There is one other scripture where we see Joseph – when Jesus is 12 years old, and they lose him while he is at the temple. It’s a great story – if you read all of Luke chapter 2, you will see it there at the end. Other than the story of 12 year old Jesus, we never hear from Joseph again. It’s believed that Joseph died sometime during Jesus’ childhood or teen years.
Joseph never has a speaking role in scripture, and apparently he wasn’t even around to witness Jesus’s ministry. Joseph didn’t have a starring role. He didn’t get much attention. But nevertheless, we have learned a lot about faith by looking at the Christmas story through Joseph’s eyes.
We know that Joseph was a carpenter and a father. We’ve imagined that he would have been patient, creative, persistent, hard-working. Based on the kind of person Jesus was, we think he was probably kind and loving, and we believe he taught Jesus about grace – unconditional love. Because after all, Joseph was raising a child not his own. We’ve considered the compassion, forgiveness and humility it would have required for Joseph to take Mary as his wife when she was believed to be an adulteress.
We’ve seen a faith that never gave up-through hard journeys with a nine-month pregnant wife, child birth in a barn and living as a refugee in a foreign land.

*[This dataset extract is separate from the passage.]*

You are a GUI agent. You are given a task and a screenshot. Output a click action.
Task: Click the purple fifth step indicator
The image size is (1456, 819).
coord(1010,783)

But more than anything, in Joseph we see a person who works quietly behind the scenes doing God’s work. And the work that Joseph did, while not glamorous or attention getting was vital for God’s overall purpose. Without Joseph’s love, hard work, compassion, willingness to do anything for his family and faith in God – there is no telling how God’s purposes would have been thwarted.
More than anything, though, we have learned that God was with Joseph through it all. We know that God showed up in some miraculous ways, but God also must have shown up in Joseph’s life in some very ordinary ways. And you know – that’s how it is for us. God pours out amazing miracles upon us every day – every day the sun rises and every day babies are born! But God is there in the trivia of our lives, too. God is there as we go about the disciplines of daily prayer, scripture reading and worship. God is there when we are forced to go on difficult journeys. God is there whether we are serving God behind the scenes in ways that might go unnoticed or whether God calls us to step into the spotlight. Perhaps the lesson we can learn from Joseph is that humble obedience is what God requires of us all because God is here. Hear the word of the Lord:
An angel from the Lord appeared to Joseph in a dream and said, “Joseph son of David, don’t be afraid to take Mary as your wife, because the child she carries was conceived by the Holy Spirit. 21 She will give birth to a son, and you will call him Jesus, because he will save his people from their sins.” 22 Now all of this took place so that what the Lord had spoken through the prophet would be fulfilled:
23 Look! A virgin will become pregnant and give birth to a son,
And they will call him, Emmanuel (God with us).[a]
24 When Joseph woke up, he did just as an angel from God commanded.
Let us pray. Emmanuel, God with us, we fall on our knees and honor you. It’s hard for us to comprehend that you are here! It’s hard for us to listen to your voice and obey. So, open our ears, fill or hearts, and inspire us to action in big ways this year. May we do just as you command. In the name of the Father, the Son and the Holy Spirit. Amen.